Today has been really sucky.
We had a really rough night here at my house. My grandma has gout and it acts up off and on. It started acting up a lot last night. She was in so much pain she was crying and there wasn’t a lot I could do. I put some aspercreme with lidocaine on her foot and gave her a pain pill, but there wasn’t a lot I could do. I felt so bad for her. Especially after yesterday.
Yesterday she had a fall in the bathroom. I caught her in the wheelchair, but she always gets really upset when she falls, even if she doesn’t get hurt. I can understand why, it’s scary and it’s a huge wakeup call that you’re having a really tough time with some things that should be easy. Anyway, after the fall she was really upset, and I got a little upset when she fell, which is my bad. I sounded upset with her. She tried to apologize and I had to sit down with her and explain to her that I don’t mean to sound upset. And that I’m not really upset. I’m scared.

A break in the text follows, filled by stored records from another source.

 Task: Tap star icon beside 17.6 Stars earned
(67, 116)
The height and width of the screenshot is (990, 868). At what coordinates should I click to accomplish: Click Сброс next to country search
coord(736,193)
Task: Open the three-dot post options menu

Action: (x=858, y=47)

I had to explain that I’ve never done this kind of thing before and it’s scary for me. I don’t know what to expect and I don’t always know what to do. I told her I do my best, but I worry that I’ll let her down. Or let other people in the family down. She told me I haven’t and I won’t but I don’t necessarily believe that. It regularly feels like I’m doing something wrong because either she or Kat constant question my decisions. But there’s nothing I can do about that.
Anyway, with all the pain she was in last night she was up a lot. By the time she really got to sleep it was really late so she slept in until after 10, which is SO unlike her! Usually she’s up at like 7:00 am, on the dot. But she was super tired. Normally we would wake her up and get her ready for the day so she could eat, but since I knew how much pain she’d been in and how hard it had been for her to sleep, I let her sleep until she woke herself up.
Unfortunately whens he woke up the pain was so bad, and in both feet, that she couldn’t really get up to get into her wheelchair. Transferring her from place to place obviously wasn’t an option so we opted to leave her in bed for the day and let her rest. So she’s been sleeping most of the day.
I feel so bad. I’ve given her another pain pill, started her on her gout medication, and made sure she’s had food and is as comfortable as possible. But honestly there isn’t anything else I can do for her. She doesn’t know what else to ask for. I told her if it’s still this bad tomorrow we’ll have to take her to the ER, but if we need to do that I don’t know how I’ll get her in the car. I can pick her up, but with the way her seat is in the van right now it’s really tough to get her in there without hitting her head as it is, I’m afraid I’ll really hit her head if I have to pick her up and put her in the car. As a result, if we go to the ER we will probably have to take my car.
I’m really worried about her, but I honestly don’t think there’s anything anyone can do except get her some better pain medicine. I honestly don’t think there’s anything else that can be done. And I don’t know if that’s worth a trip to the ER. Especially since I don’t have all the information required for an ER visit, and she can’t speak well enough anymore to answer the questions for herself.
Kat needs to get here ASAP. She was supposed to be here tomorrow but she’s changed it now to Monday, hopefully. She said she isn’t sure. Apparently her doctor has put her on bed rest until Monday. Hopefully it won’t go longer than that. I’ve been working for 10 days already. Straight. Without any real breaks. I mean, I get basic breaks, like 15 minutes to an hour breaks. And I got to get my hair done yesterday, but I haven’t had any time off. I need some time off.
Once I get some time off I’ll get to see my friends. I still have to deliver a Christmas present, ship 2 presents, get my nails done, and drop off all the food that I’m getting rid of because it isn’t part of my diet. I have a lot to do and hopefully I’ll have a couple of days to do it. I also want to see my mom, my niece, and my grandma. Hopefully I’ll get a chance to do everything I want/need to do. I guess I’ll start with necessities and go from there. My nails, for example, are a necessity.
I get acrylics put on because my nails are super thin and flimsy. So they’re grown out now and really need to be shortened and filled before they rip my real nails apart. That’s why it’s necessary versus a splurge. Plus, I feel like I’ve earned it. I get my nails and my hair done, that’s pretty much the only things I do regularly for just me. I’ve earned that I feel. Even my therapist feels like I’ve earned that.